In Malig v. Kaur, released Mar. 16, the Alberta Court of Appeal ruled that Kamalpreet Kaur and her niece, Chandni Singh, must pay Aurelio Malig $4,204.13 in pre-judgement interest. That interest is on top of $15,127.89 plus costs that Justice Bernette Ho of the Alberta Court of Queen’s Bench ordered the women to pay Malig in 2018.

Singh was a tenant in Kaur’s house in August 2011. Malig was hired to remove waste from the yard. He showed up, entered the yard, and was attacked after Singh opened the back door and the German Shepherd ran out. The animal was trained to protect its owner’s property.

In 2018, Justice Ho found Kaur and Singh jointly and severally liable. A key question for the court was whether Singh, as tenant, was liable under the Occupiers’ Liability Act.

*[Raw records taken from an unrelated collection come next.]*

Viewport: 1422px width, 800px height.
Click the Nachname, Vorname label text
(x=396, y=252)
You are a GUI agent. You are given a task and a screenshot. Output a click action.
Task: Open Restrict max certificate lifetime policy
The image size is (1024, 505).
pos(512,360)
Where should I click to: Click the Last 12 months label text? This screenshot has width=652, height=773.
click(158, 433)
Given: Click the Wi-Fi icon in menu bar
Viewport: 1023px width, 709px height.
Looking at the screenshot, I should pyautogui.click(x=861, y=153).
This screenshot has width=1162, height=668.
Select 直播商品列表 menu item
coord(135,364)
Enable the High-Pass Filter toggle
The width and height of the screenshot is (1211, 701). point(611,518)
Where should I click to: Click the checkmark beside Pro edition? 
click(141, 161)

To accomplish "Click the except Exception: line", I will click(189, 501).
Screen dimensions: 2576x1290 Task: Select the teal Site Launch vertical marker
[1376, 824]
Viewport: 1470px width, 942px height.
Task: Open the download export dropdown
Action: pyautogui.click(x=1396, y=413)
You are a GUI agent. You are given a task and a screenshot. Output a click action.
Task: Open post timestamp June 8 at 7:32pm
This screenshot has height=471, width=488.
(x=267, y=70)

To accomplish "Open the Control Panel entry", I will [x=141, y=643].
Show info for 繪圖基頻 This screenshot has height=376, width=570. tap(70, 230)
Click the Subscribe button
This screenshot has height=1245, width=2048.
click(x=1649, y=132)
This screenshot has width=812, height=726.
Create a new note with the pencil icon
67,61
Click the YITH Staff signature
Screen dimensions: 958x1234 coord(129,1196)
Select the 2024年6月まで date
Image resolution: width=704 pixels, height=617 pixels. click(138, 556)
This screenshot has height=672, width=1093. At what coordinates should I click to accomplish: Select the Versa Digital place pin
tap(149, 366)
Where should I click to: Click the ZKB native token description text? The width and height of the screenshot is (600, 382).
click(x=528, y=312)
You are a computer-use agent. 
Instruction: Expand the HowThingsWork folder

Singh is liable under the Alberta Occupiers Liability Act, the court ruled, for several reasons, including:

  • she was a tenant;
  • she understood that she was responsible for having Malig remove the waste from the backyard;
  • Malig was a visitor who was lawfully on the premises because of an express or implied term of contract;
  • she knew the animal was a trained guard dog; and
  • she knew that “Beware of Dog” signs were posted;

Singh should have taken reasonable steps to prevent the dog from both exiting the house and approaching Malig, Justice Ho ruled.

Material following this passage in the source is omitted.